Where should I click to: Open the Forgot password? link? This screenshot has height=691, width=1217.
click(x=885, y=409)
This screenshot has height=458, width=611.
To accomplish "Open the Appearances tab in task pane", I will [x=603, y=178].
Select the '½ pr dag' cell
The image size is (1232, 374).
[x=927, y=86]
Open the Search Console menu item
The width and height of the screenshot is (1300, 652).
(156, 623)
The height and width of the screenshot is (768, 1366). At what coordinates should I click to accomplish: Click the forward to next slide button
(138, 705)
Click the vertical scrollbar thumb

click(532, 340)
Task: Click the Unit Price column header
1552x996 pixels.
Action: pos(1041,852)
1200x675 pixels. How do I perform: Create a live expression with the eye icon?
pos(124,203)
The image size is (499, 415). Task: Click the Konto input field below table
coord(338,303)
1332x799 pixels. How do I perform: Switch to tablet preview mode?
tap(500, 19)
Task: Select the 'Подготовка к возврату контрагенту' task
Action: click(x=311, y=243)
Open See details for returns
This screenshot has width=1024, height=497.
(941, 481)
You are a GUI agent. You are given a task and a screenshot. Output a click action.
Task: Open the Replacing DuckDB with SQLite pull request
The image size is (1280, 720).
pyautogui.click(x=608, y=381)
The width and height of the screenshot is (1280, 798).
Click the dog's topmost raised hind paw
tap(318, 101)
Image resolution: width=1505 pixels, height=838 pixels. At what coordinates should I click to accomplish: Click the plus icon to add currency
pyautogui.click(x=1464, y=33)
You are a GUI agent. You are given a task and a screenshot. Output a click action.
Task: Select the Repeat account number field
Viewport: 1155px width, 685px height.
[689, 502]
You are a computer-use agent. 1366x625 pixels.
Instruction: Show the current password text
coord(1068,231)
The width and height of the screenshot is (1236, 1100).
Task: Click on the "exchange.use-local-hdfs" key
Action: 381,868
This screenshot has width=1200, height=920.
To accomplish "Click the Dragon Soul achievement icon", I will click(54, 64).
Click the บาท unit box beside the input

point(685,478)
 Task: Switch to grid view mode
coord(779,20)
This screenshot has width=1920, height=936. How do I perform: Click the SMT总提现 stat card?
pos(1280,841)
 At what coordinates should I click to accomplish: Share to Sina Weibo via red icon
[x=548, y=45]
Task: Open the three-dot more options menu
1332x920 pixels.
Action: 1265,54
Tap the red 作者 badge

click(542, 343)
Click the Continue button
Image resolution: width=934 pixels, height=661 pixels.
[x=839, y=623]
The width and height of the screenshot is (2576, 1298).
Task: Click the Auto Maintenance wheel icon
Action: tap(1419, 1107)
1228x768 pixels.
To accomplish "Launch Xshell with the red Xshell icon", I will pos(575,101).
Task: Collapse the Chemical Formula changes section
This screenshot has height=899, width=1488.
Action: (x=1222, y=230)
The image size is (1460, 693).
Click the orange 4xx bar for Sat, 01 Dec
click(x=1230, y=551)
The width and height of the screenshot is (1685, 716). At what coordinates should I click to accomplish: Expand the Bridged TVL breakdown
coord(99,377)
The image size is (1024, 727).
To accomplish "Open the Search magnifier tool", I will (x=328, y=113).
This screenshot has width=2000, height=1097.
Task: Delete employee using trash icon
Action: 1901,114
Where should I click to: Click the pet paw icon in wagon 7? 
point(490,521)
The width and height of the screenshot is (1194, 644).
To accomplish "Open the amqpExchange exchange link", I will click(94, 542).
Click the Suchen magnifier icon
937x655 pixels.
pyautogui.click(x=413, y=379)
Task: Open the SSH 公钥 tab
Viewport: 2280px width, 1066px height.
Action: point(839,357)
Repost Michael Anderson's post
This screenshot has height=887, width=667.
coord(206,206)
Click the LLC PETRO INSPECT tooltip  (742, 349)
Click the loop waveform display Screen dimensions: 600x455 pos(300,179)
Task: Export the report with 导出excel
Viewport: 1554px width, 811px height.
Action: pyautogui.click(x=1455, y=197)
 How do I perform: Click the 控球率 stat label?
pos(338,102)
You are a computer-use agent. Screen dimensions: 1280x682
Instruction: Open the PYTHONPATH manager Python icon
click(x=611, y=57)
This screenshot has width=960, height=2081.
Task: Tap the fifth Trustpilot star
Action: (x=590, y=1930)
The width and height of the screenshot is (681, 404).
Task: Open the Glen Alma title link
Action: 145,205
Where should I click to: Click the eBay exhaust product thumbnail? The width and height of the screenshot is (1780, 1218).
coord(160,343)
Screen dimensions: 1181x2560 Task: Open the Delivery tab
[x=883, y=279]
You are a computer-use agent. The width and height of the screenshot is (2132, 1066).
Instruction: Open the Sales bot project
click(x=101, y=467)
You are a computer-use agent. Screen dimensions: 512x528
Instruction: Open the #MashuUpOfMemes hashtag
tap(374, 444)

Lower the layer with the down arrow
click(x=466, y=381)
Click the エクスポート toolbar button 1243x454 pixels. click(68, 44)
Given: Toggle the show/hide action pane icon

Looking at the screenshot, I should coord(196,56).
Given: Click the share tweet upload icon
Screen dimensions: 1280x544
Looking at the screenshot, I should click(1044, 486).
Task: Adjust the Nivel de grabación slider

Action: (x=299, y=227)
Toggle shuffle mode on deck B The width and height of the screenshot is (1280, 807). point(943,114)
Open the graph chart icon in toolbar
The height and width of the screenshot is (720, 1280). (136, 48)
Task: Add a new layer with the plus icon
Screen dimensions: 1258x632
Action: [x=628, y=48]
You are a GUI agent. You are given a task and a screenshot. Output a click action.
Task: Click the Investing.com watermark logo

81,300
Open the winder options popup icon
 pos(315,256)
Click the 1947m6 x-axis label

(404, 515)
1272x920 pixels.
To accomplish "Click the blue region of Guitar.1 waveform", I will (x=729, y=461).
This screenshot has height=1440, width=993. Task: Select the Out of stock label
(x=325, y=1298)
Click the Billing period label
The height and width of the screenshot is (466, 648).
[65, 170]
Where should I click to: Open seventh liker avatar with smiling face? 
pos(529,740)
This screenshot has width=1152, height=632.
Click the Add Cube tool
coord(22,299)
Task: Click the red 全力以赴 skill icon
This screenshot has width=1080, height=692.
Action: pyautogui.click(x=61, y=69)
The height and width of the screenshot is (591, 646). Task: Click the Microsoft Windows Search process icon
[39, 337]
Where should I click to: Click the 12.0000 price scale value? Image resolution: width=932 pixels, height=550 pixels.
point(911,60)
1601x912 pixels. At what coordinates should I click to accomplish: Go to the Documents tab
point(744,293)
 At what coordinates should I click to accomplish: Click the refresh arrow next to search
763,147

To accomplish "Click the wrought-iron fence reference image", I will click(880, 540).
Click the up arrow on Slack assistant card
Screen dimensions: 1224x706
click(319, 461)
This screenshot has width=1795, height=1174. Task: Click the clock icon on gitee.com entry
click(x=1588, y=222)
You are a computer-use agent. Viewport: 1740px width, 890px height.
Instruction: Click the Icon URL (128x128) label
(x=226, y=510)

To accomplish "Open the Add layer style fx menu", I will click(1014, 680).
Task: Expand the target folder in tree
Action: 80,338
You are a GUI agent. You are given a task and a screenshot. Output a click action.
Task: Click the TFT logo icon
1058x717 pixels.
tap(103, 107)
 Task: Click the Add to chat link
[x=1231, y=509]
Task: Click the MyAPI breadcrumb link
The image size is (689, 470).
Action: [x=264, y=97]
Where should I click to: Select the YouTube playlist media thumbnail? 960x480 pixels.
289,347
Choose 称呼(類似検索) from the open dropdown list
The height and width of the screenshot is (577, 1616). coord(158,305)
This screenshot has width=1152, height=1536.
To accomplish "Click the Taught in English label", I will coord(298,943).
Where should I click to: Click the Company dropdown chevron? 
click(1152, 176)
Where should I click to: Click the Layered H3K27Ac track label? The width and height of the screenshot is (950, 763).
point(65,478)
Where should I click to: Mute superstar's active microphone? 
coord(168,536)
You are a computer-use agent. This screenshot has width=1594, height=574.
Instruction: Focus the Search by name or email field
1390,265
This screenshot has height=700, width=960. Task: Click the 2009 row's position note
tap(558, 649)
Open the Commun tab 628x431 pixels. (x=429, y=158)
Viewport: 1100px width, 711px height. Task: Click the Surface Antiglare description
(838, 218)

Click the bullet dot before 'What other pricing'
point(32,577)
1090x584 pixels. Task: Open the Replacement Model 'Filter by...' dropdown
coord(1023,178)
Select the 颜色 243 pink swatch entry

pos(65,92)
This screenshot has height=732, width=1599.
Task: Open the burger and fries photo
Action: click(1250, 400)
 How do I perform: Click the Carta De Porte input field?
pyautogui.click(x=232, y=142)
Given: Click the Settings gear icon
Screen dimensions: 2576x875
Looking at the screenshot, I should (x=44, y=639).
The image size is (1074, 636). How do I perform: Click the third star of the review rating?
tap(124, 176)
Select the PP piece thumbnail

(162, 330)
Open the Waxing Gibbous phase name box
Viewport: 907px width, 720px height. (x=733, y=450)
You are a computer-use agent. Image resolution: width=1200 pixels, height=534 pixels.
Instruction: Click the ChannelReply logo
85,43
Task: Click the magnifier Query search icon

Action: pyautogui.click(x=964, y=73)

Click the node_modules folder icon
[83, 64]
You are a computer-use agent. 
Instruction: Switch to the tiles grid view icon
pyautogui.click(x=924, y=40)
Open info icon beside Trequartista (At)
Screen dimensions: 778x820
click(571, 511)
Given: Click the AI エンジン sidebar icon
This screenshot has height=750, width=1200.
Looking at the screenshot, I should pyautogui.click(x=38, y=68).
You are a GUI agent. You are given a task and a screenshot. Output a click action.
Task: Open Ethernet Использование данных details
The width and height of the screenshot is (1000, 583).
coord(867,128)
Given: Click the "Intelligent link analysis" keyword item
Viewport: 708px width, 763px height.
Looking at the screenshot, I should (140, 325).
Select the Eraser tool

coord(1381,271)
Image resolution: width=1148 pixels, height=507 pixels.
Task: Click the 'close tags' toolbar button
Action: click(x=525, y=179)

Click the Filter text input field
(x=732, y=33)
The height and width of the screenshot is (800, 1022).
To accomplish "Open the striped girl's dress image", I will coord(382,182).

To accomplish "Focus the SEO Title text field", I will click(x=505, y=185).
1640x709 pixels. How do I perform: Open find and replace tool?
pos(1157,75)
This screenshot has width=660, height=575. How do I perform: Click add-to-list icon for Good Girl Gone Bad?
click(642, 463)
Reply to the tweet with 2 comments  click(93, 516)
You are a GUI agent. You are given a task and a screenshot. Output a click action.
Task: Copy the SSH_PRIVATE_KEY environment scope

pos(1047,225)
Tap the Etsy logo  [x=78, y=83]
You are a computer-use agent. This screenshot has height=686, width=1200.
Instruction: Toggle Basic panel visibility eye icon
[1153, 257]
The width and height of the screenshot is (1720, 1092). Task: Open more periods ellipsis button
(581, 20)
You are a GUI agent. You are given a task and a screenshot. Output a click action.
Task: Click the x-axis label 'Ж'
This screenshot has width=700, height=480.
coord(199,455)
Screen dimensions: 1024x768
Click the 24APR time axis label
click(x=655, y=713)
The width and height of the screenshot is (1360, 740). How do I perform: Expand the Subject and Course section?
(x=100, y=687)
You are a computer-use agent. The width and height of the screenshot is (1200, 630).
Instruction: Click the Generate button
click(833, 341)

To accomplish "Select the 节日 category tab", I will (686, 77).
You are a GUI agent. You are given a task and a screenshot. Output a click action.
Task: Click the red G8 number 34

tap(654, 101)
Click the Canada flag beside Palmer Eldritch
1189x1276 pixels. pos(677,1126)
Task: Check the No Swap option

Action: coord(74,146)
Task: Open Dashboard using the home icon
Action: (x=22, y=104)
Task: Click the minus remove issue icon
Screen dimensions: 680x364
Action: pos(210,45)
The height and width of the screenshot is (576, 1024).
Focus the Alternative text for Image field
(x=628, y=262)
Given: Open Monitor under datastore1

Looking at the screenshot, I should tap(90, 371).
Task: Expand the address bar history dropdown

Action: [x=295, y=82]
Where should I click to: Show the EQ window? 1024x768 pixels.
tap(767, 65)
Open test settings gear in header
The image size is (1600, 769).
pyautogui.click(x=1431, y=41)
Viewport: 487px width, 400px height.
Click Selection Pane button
______
**Problem:**
Which lines above contain "tweet"? Show each of them.

**Completed task:**
Given: Click the share tweet upload icon
Reply to the tweet with 2 comments  click(93, 516)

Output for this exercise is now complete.